One of the ratings the students gave was of how easy the course was, on a five point scale from 1 (hard) to 5 (easy).

These are the average “Easiness” scores for the six largest courses named above:

easiness = np.array([3.16, 3.06, 2.71, 3.32, 3.05, 2.65])

The top (largest) discipline is:

disciplines[0]
'English'

The Easiness rating for that course is:

easiness[0]
3.16

and so on.

Boolean arrays#

Boolean arrays are arrays that contain values that are one of True or False.

Here is a Boolean array, created from applying a comparison to an array:

greater_than_3 = easiness > 3
greater_than_3
array([ True,  True, False,  True,  True, False])

This has a True value at the positions of elements > 3, and False otherwise.

We can do things like count the number of True values in the Boolean array:

np.count_nonzero(greater_than_3)
4

Now let us say that we wanted to get the elements from easiness that are greater than 3. That is, we want to get the elements in easiness for which the corresponding element in greater_than_3 is True.

We can do this with Boolean array indexing. The Boolean array goes between the square brackets, after the array name. As a reminder:

# The easiness array
easiness
array([3.16, 3.06, 2.71, 3.32, 3.05, 2.65])
# The greater_than_3 Boolean array
greater_than_3
array([ True,  True, False,  True,  True, False])

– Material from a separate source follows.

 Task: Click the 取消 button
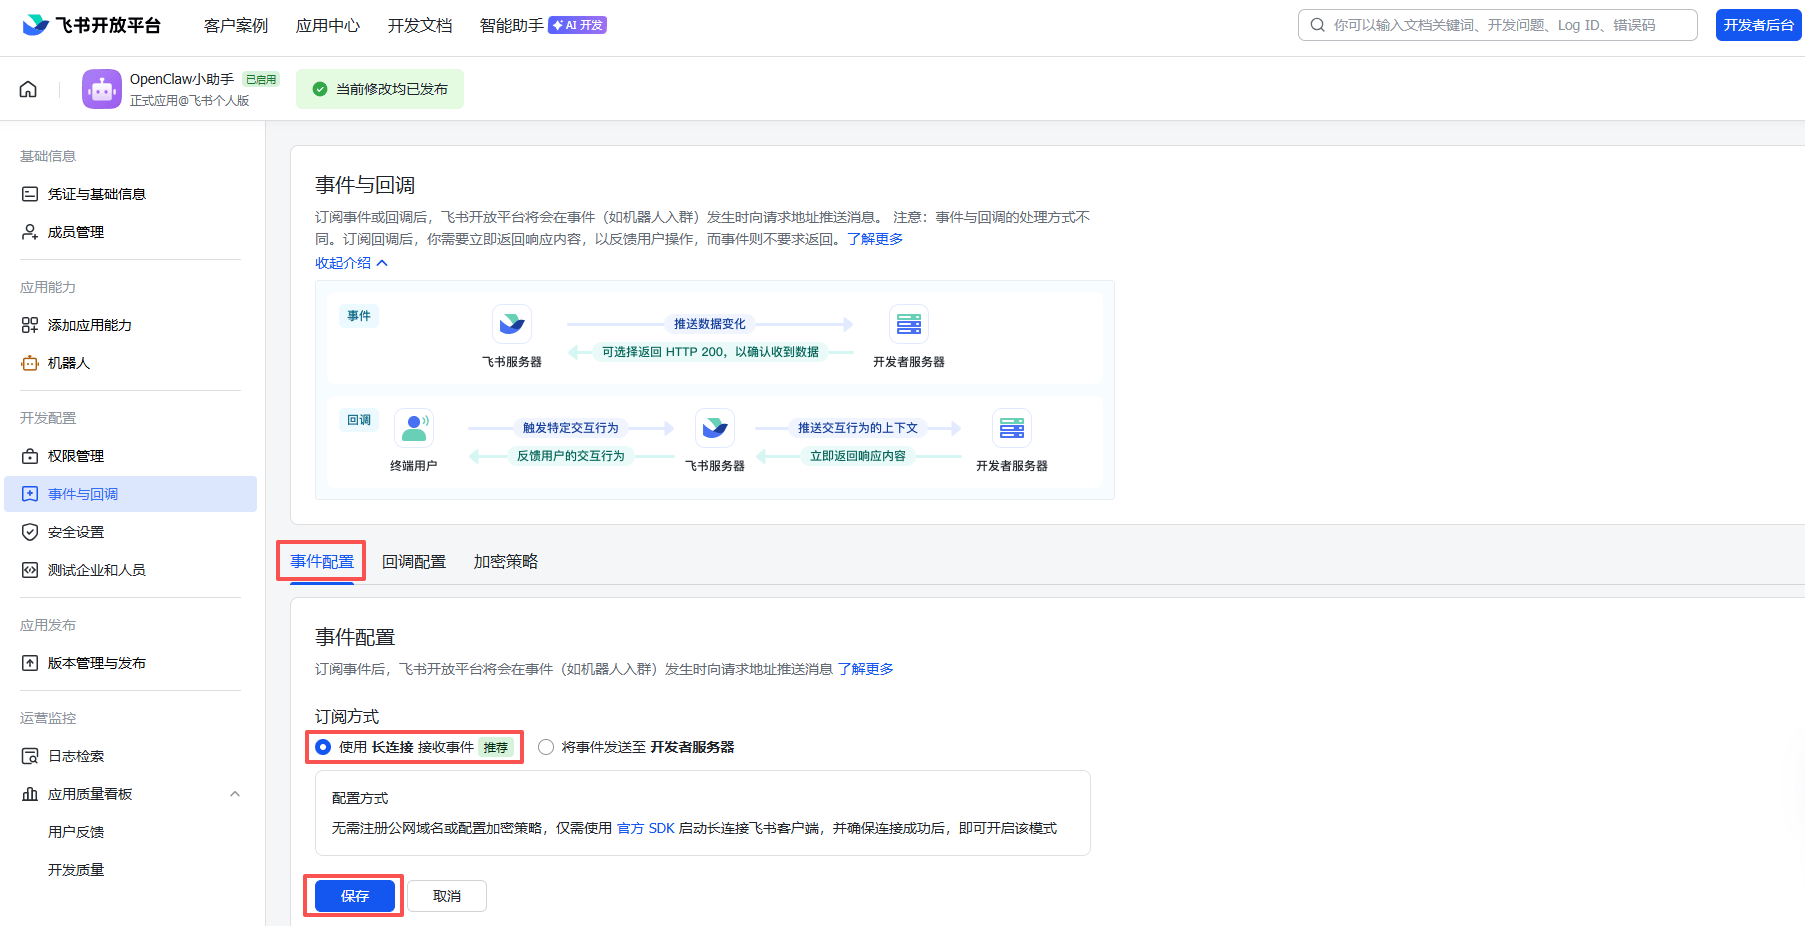point(447,896)
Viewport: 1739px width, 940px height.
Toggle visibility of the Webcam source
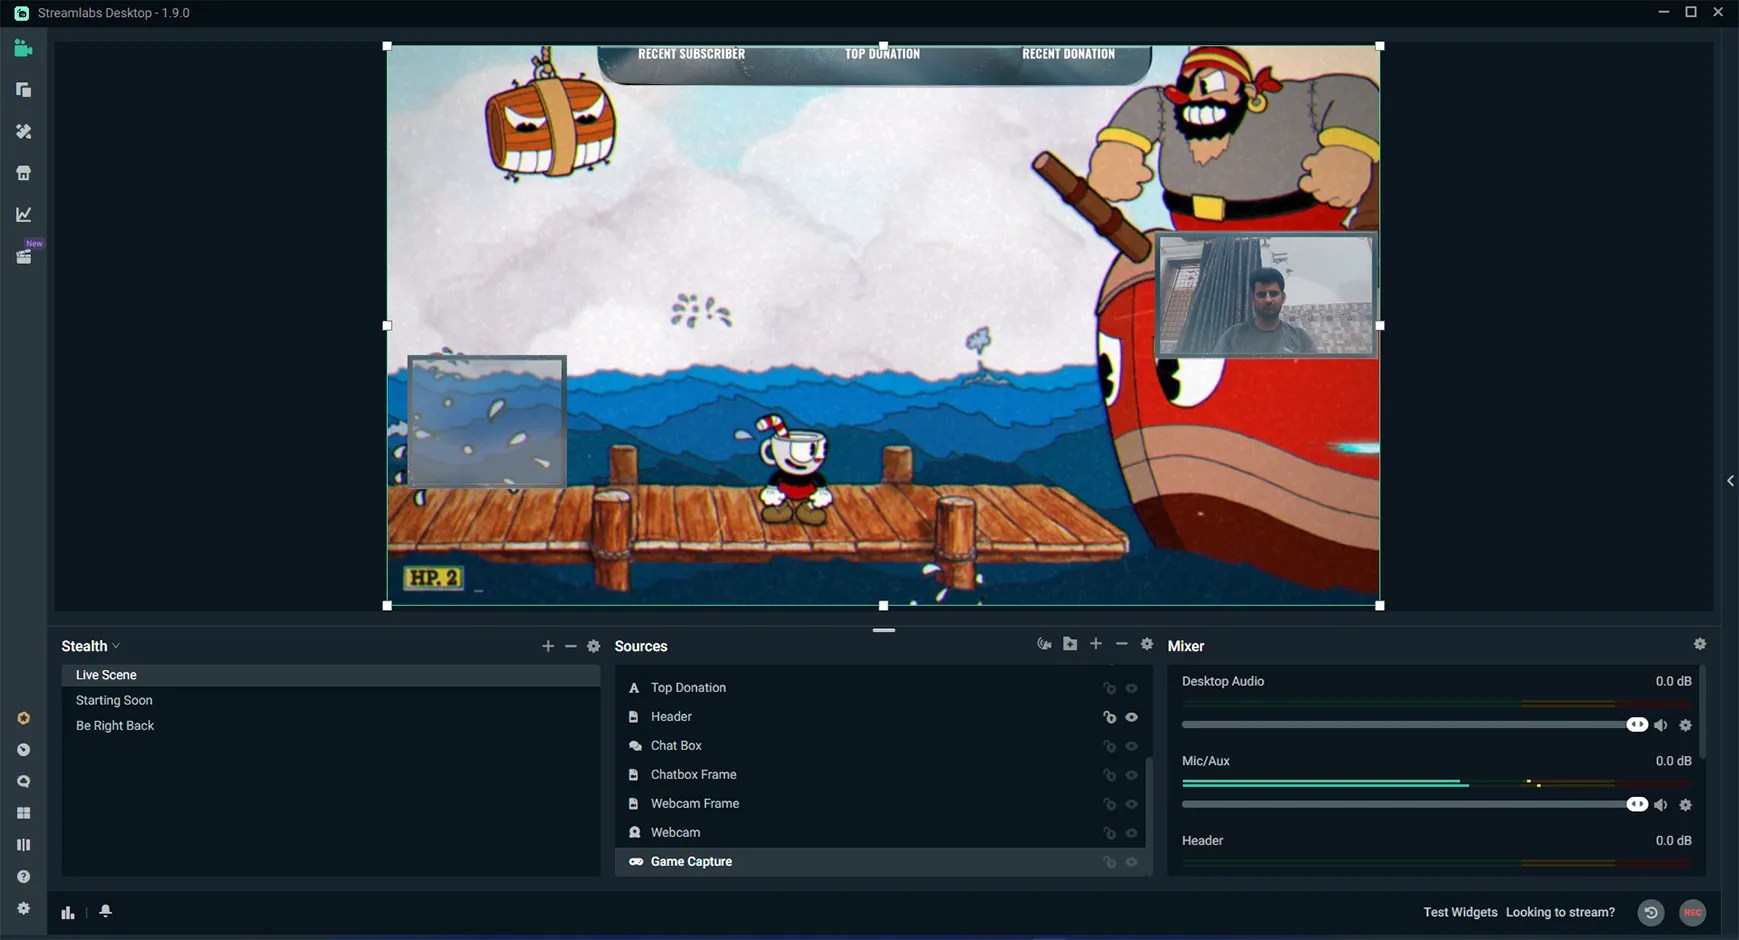click(1132, 832)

We put the Boolean array between square brackets, after the array we want to get values from, like this:

# Boolean indexing into the easiness array.
easiness[greater_than_3]
array([3.16, 3.06, 3.32, 3.05])

We have selected the numbers in easiness that are greater than 3.

See the picture below for an illustration of what is happening:

We can use this same Boolean array to index into another array. For example, here we show the discipline names corresponding to the courses with Easiness scores greater than 3:

disciplines[greater_than_3]
array(['English', 'Mathematics', 'Psychology', 'History'], dtype='<U11')

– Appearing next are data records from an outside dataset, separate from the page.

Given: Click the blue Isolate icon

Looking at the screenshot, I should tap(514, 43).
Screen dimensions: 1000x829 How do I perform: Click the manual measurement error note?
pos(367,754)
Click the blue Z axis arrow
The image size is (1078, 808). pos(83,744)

See the picture below for an illustration of how this works:

Setting values with Boolean arrays#

You have seen, above, that Boolean indexing can select values from an array:

# Create the Boolean array
another_array = np.array([2, 3, 4, 2, 1, 5, 1, 0, 3])
are_gt_2 = another_array > 2
are_gt_2
array([False,  True,  True, False, False,  True, False, False,  True])
# Get the values by indexing with the Boolean array.
# Return only the values of 'another_array' where the Boolean array has True.
another_array[are_gt_2]
array([3, 4, 5, 3])

Given what you know, what do you think would happen with:

another_array[are_gt_2] = 10
another_array

Try it.